Non-cooperation doesn’t pay off

The SEC made a point of spotlighting one of the six advisers that settled. That adviser also settled Rule 105 violation charges in 2013, but, according to the agency, "refused at that time to review its past trading to determine whether additional violations not identified by the Division of Enforcement had occurred." Unfortunately for the firm, the Enforcement Division "subsequently found seven additional Rule 105 violations," leading to the adviser being sanctioned again, this time with not only a $150,000 civil money penalty but with a conduct order prohibiting it from participating in secondary offerings for a year.

"This is the SEC’s way of saying, ‘If we ask you to cooperate, you should. Come clean now and we’ll include it in the settlement. Anything you don’t tell us will create more problems for you later,’" Kanter said.

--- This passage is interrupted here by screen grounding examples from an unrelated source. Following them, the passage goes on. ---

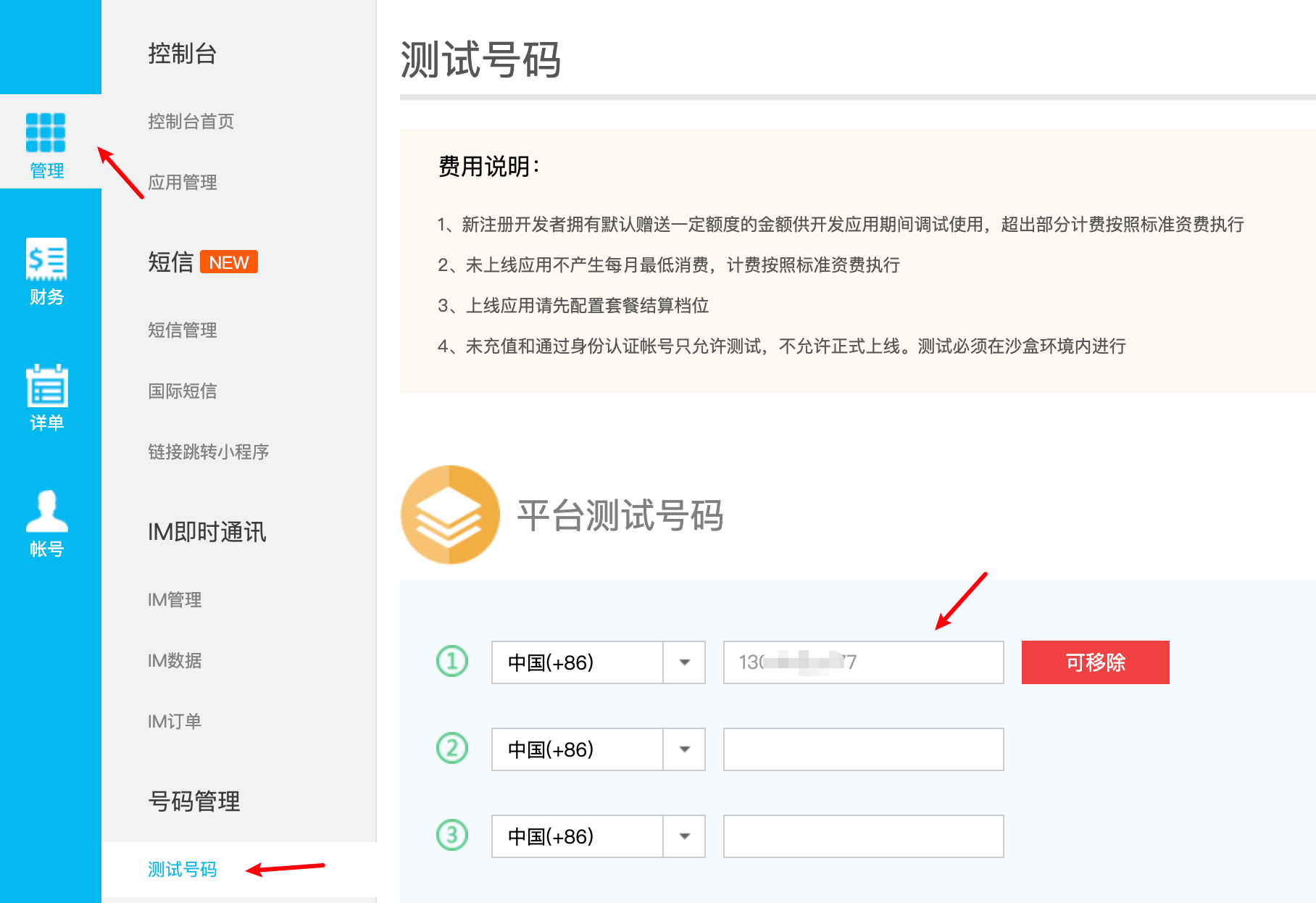The image size is (1316, 903).
Task: Click the green number 2 circle
Action: click(x=452, y=749)
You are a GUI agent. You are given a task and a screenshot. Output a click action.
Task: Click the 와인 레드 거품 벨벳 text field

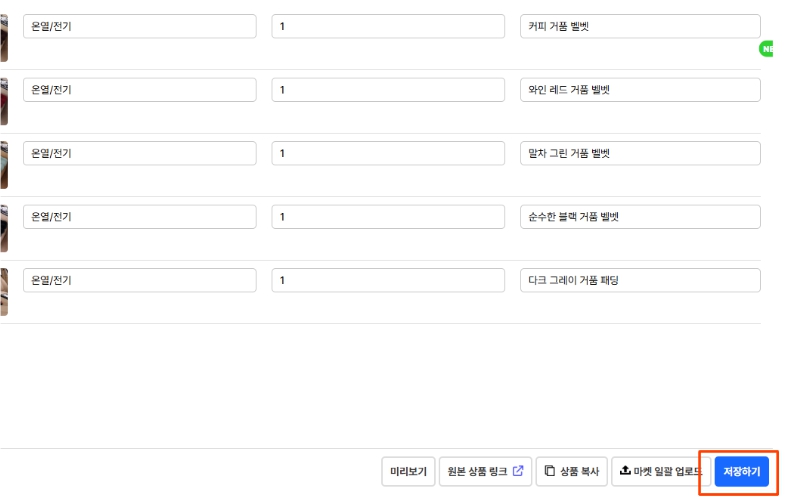coord(640,90)
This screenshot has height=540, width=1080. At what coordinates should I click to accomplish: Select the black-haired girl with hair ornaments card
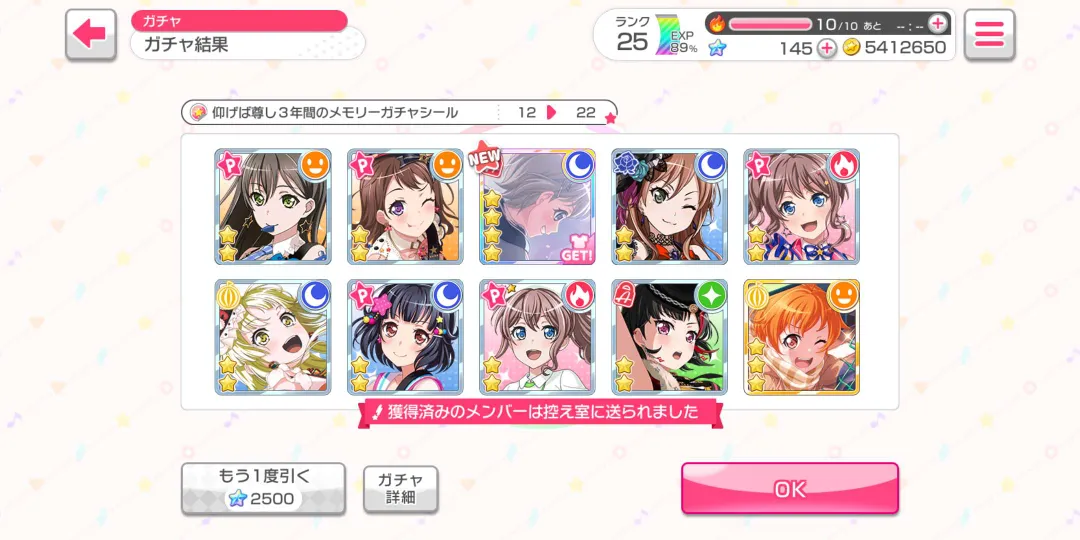click(x=405, y=337)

"It’s a great example of the risk/reward analysis that a firm must consider when the SEC identifies certain violations, but there are related violations that it is unaware of that a firm must decide whether to disclose or not," he said. "If you disclose, there might be some additional financial penalty, but you are done with the matter. If you don’t disclose, there is no immediate financial penalty for those additional items, but you may pay a higher price later."

How the Rule works

The Rule 105 restricted period – the window when a firm cannot short sell a company’s stock – is the shorter of either of the following:

  • The five days before the pricing of the offered securities and ending with the pricing, or
  • The initial filing of the registration statement or notification on Form 1-A or 1-E and ending with the pricing.

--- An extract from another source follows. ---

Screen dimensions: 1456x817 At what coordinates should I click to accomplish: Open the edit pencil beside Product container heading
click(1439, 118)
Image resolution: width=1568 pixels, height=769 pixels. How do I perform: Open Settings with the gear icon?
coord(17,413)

There are three exceptions:

  • Bona fide purchases. This exception allows an entity to purchase a security during an offering even if it sold the security short during the restricted period. Under this exception, the amount of shares purchased must be equal to or greater than the number of shares sold short, the purchase must occur after the short sale but no later than one business day before the pricing of the offering, the purchase must occur before the last 30 minutes of the regular trading session on that day, and it must be properly reported.
  • Separate account. Under this exception, an entity can purchase an offered security if the same entity sold the same security short in another account during the restricted period. The accounts must be truly separate, "without any coordination of trading or cooperation among or between the accounts," the OCIE risk alert says. The accounts must also have "separate and distinct" investment and trading strategies and objectives; personnel for each account cannot coordinate trading among or between the accounts; each account must maintain a separate profit and loss statement; there can be no allocation of securities between or among accounts; and supervisory personnel over multiple accounts, or account owners of multiple accounts, cannot execute trading in the accounts or pre-approve trading.
  • Investment company. This exception allows a registered fund to participate in an offering even when another series of the registered fund or an affiliated registered fund sold short during the restricted period.